Another climbing party reported to the NPS that Ott and Orellana might need help, and at 2130 a ranger contacted them by loudspeaker. At first they denied needing assistance, by signalling with a camera flash. After a brief discussion they signalled that they did need help. They stated that a cold wind was blowing.

A ten-person rescue team started hiking at 2230 and reached the top of the route at 0017. Two rescuers went over the edge at 0130 and reached the climbers, 500 feet below, at 0200. Everyone was safely on top by 0530. Ott and Orellana were cold and exhausted. They were given food and warm drinks and assisted to the Tioga Rd.

Analysis

Orellana was dressed in climbing tights and a T-shirt. Ott was wearing shorts and a short-sleeved shirt. Neither climber had additional clothing for low night-time temperatures or a change in the weather, nor had they brought a watch or headlamps. They had studied the route topo but had left it in the car, and had brought water but no food. They had two ropes and a large rack of hardware—several full sets of nuts and cams.

The Regular Route, on the north face of Fairview, is approximately 800 feet high, involving eight pitches of 5th class and three pitches of 4th class climbing. This makes it one of the longest routes in the Tuolumne Meadows area, a serious undertaking that may require most of a day. Since the altitude of Fairview Dome lies between 8800 and 9700 feet, temperatures frequently drop below freezing at night. (The low on August 10 was 34° F and the wind chill was much lower.)

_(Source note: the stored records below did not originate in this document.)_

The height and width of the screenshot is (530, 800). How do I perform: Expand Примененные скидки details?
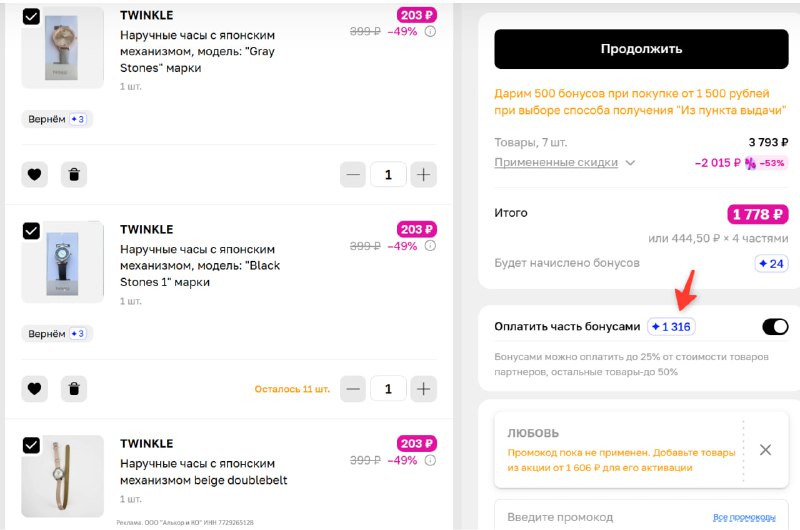(x=565, y=163)
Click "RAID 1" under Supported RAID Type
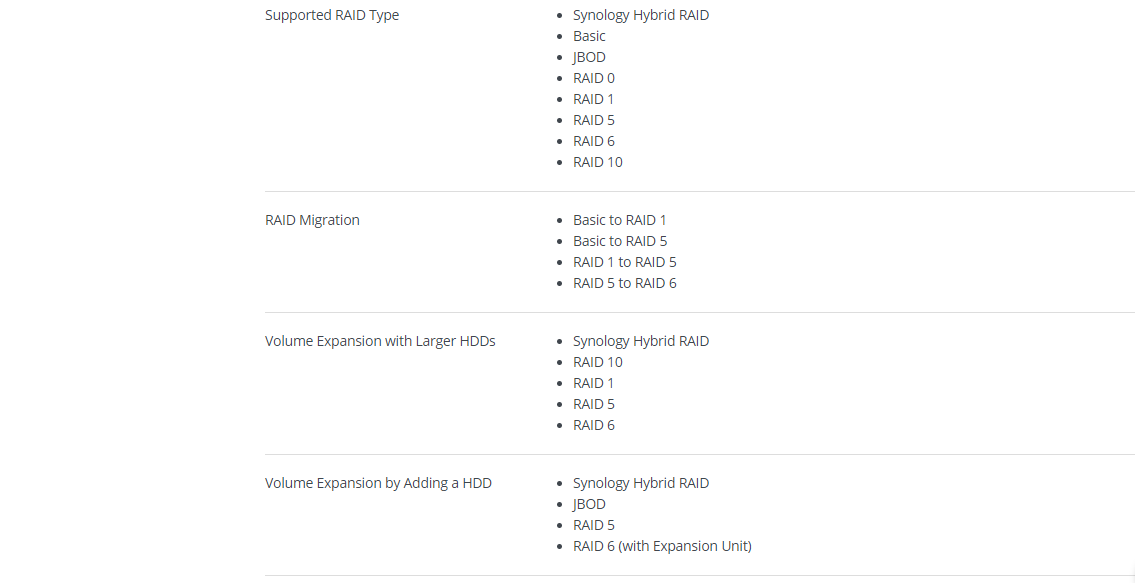This screenshot has width=1135, height=583. pyautogui.click(x=594, y=99)
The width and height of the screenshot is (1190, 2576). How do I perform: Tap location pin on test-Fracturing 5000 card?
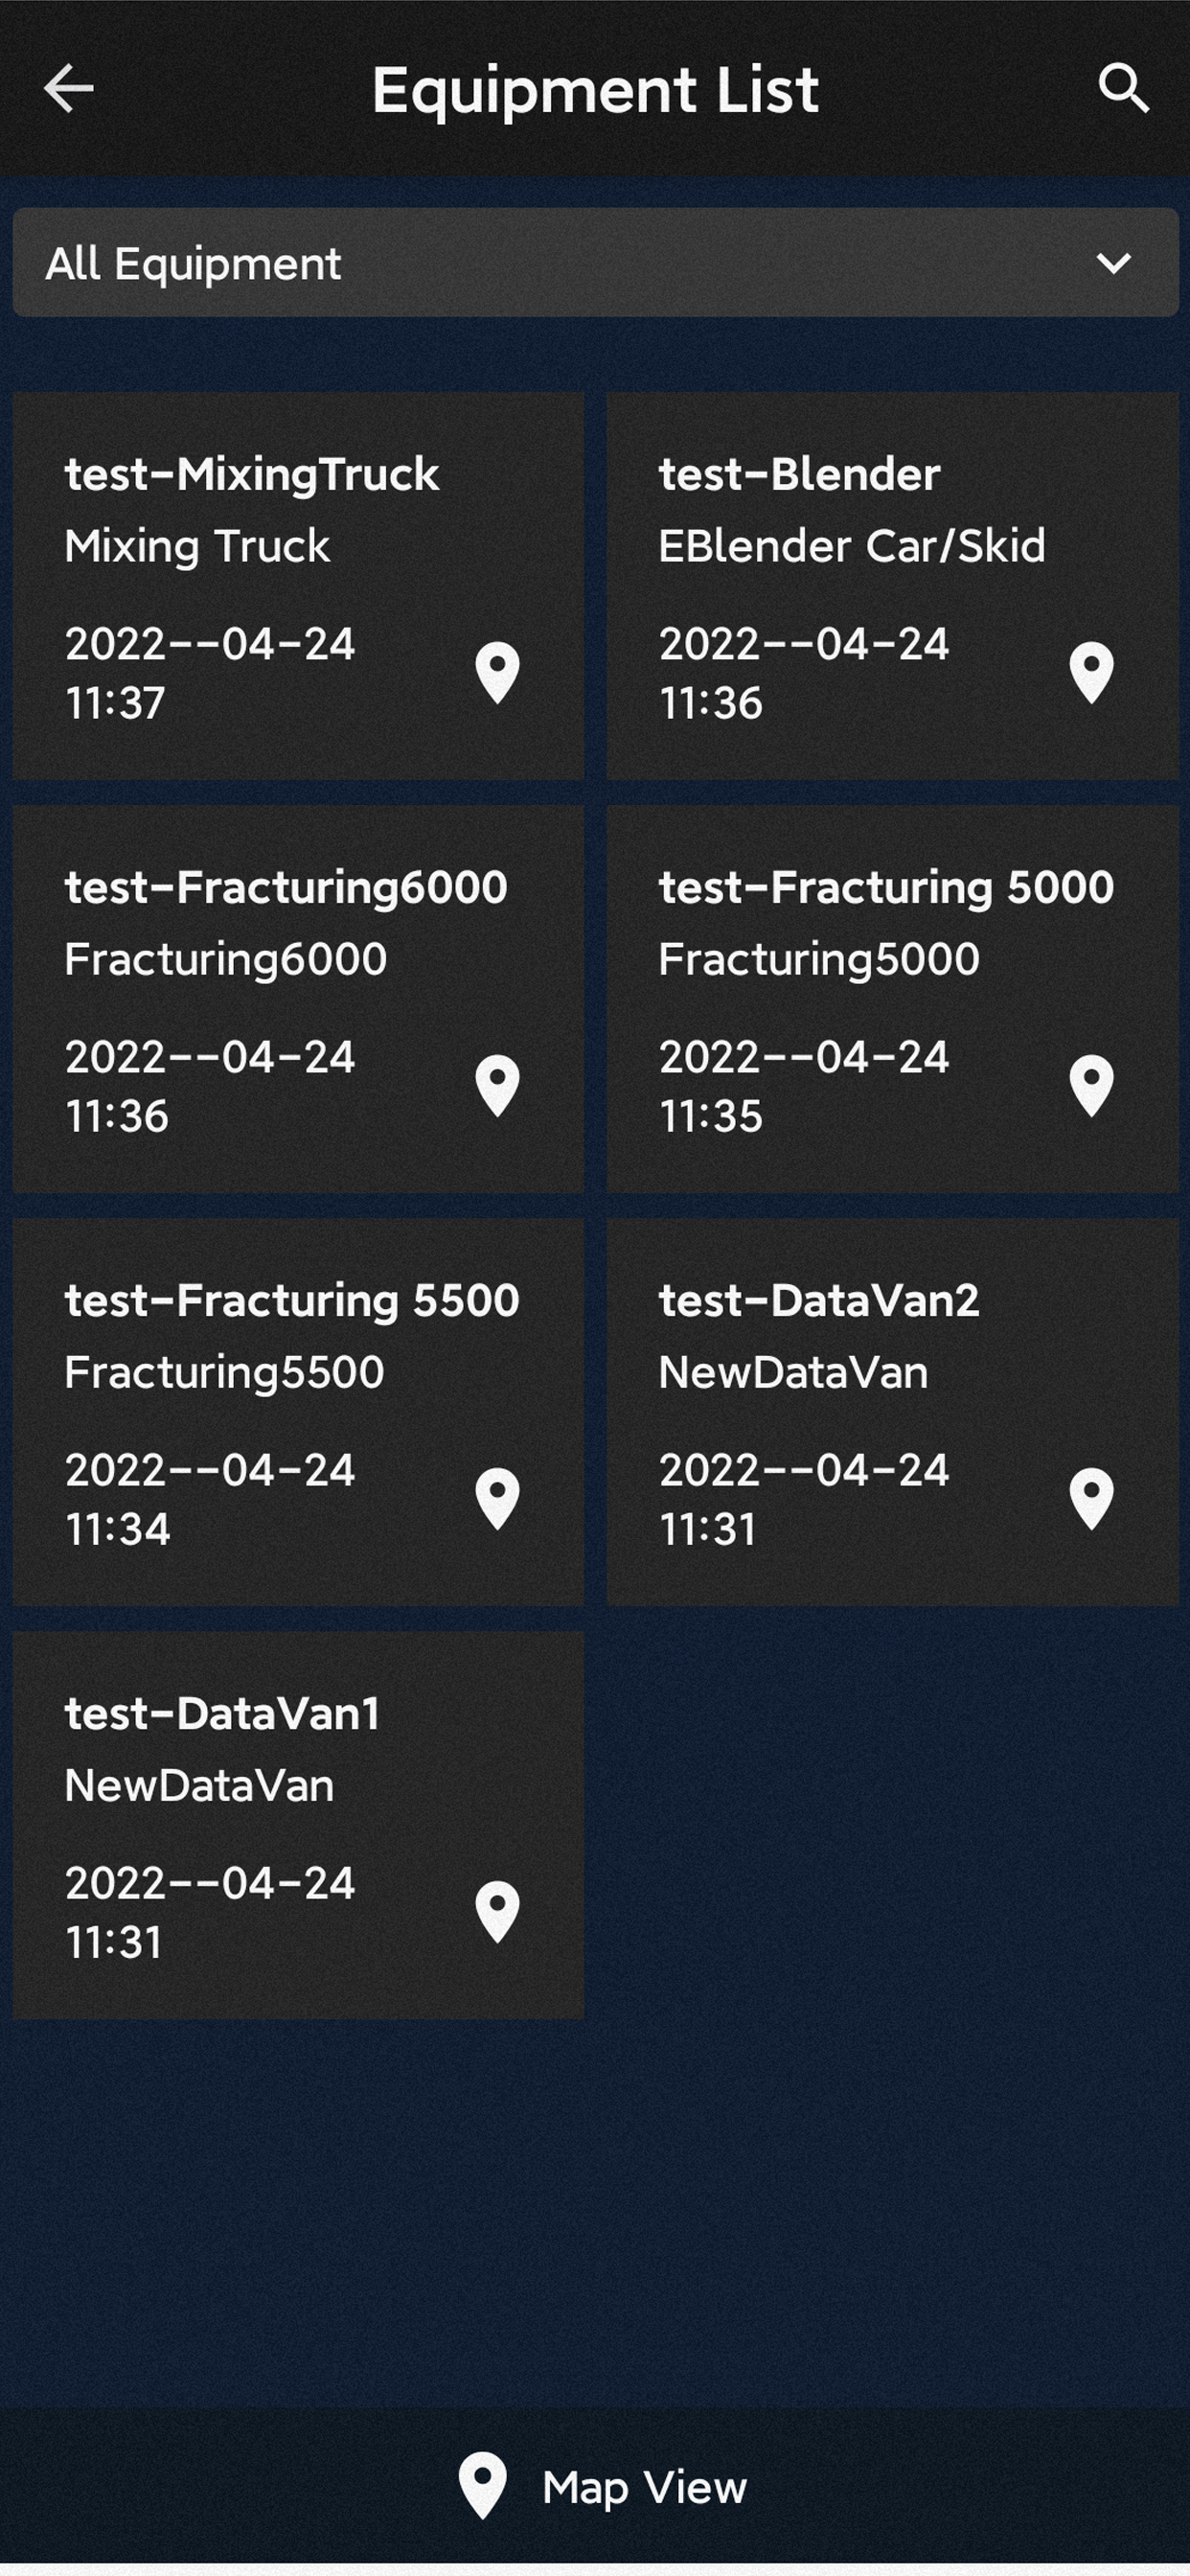click(x=1091, y=1085)
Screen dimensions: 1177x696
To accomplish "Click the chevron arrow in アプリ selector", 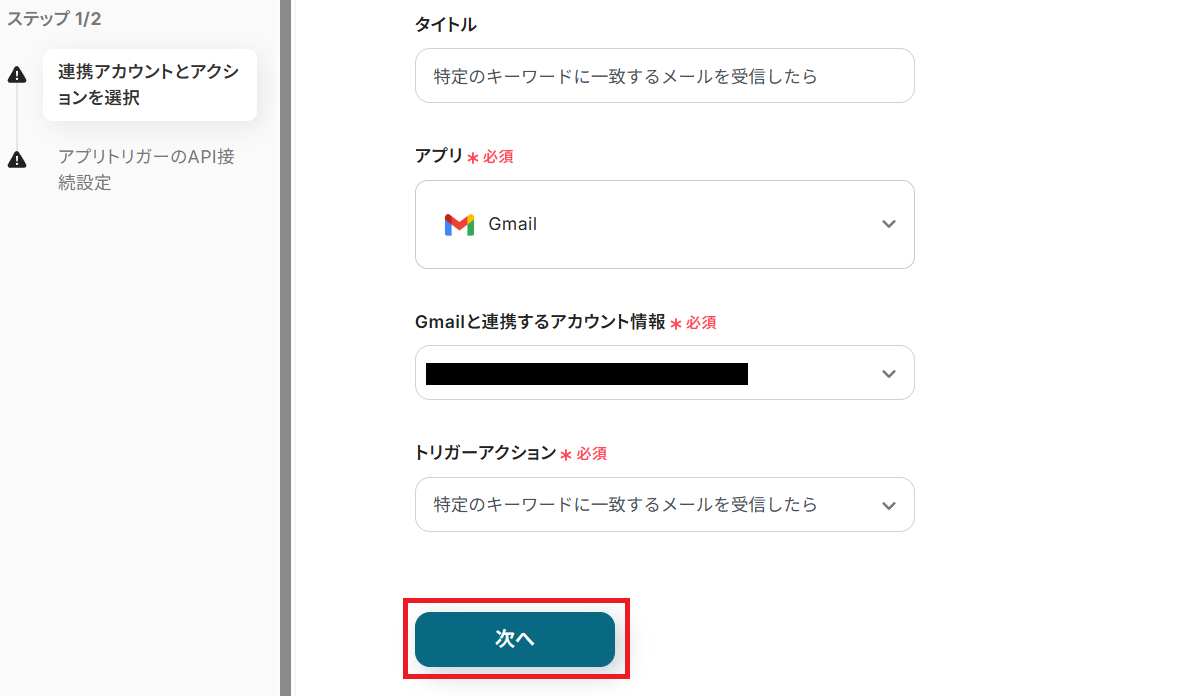I will coord(888,225).
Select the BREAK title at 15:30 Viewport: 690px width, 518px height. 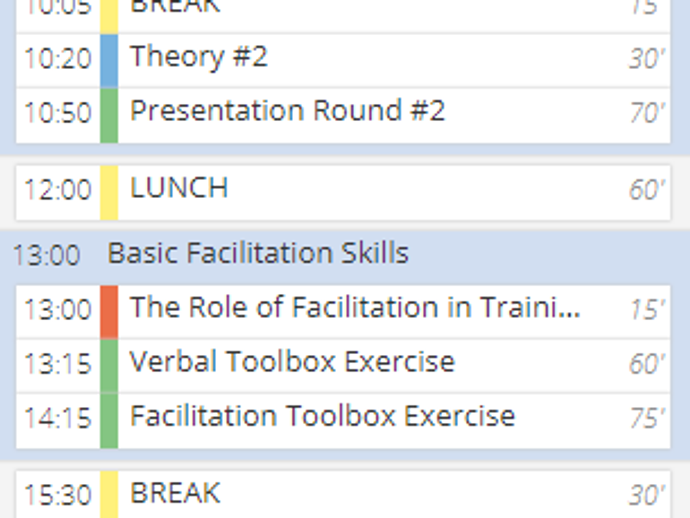point(175,493)
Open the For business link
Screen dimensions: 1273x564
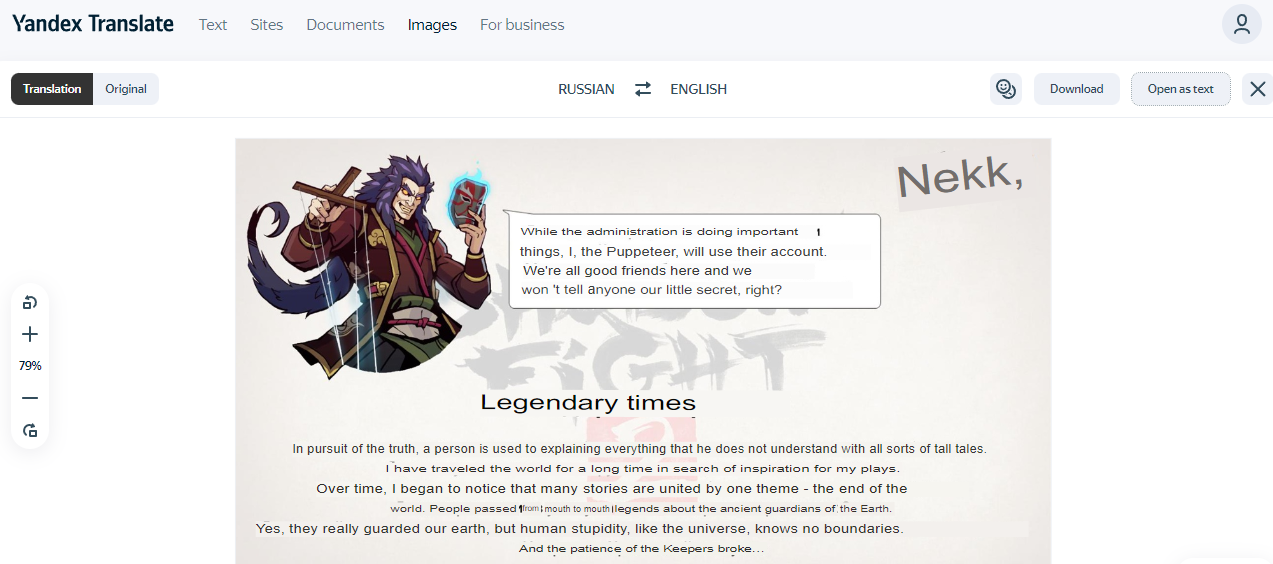click(x=522, y=25)
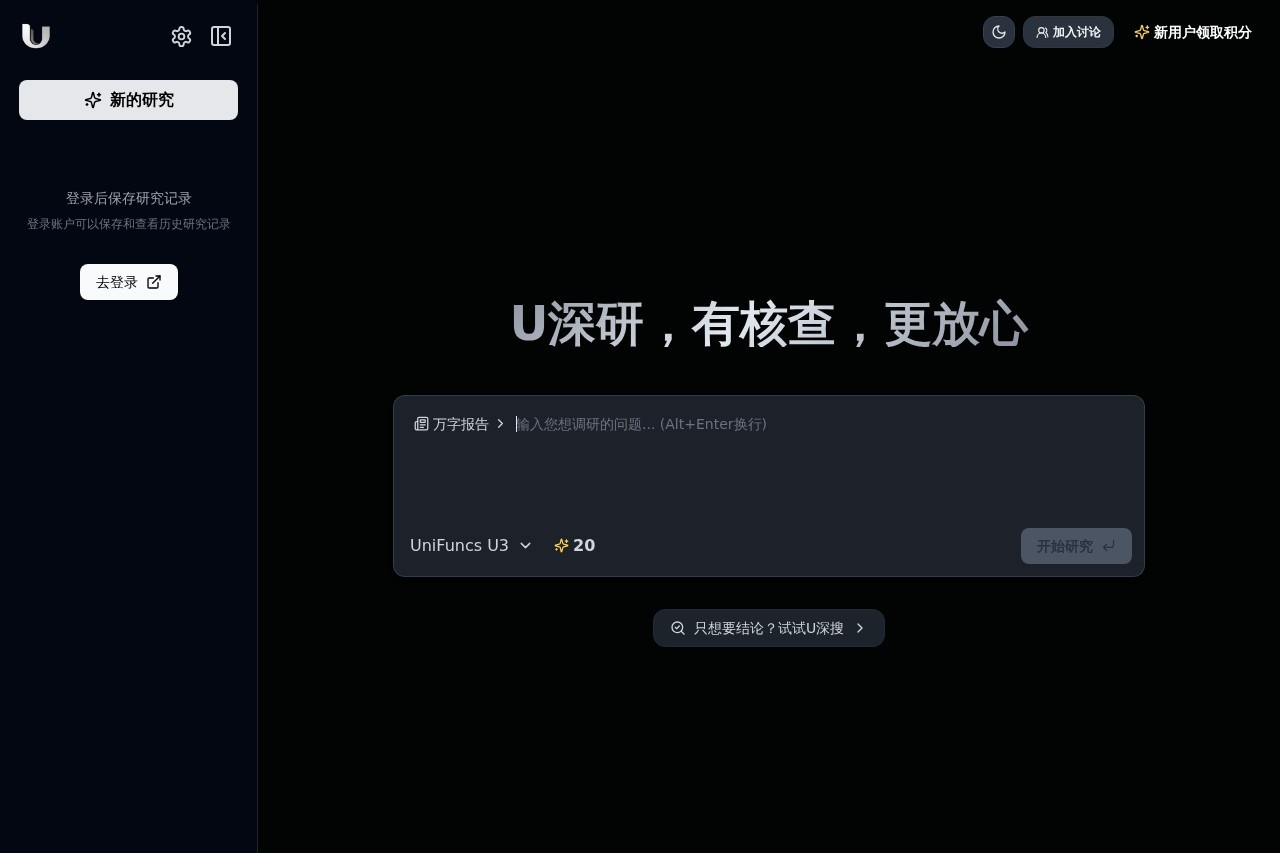Click the right arrow on 试试U深搜
The image size is (1280, 853).
pyautogui.click(x=860, y=628)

Orellana had been climbing five years and leading for three. He had climbed at other areas, including one route on El Capitan. Ott was a novice, having very limited experience since taking a four-day course the year before.

On the day prior to attempting Fairview, they had completed two one-pitch climbs and a four-pitch climb, in the Tuolumne Meadows area, which gave them the confidence to tackle Fairview. Those routes, however, are much easier and far less committing than the Regular Route.

Ott and Orellana recklessly created a hazardous condition for themselves by starting the climb at a late hour and chosing to climb into the evening when they did not have headlamps. Their clothing was inadequate for the length of the climb and the possibility of spending the night on the route, and they had all the gear they needed to rappel the route before dark. Ott and Orellana were cited for Disorderly Conduct (creating a hazardous condition), 36CFR 2.34 (A) (4). They were each ordered by the court to pay half the cost of the rescue—$990 apiece. (Source: Dave Page, NPS Ranger.)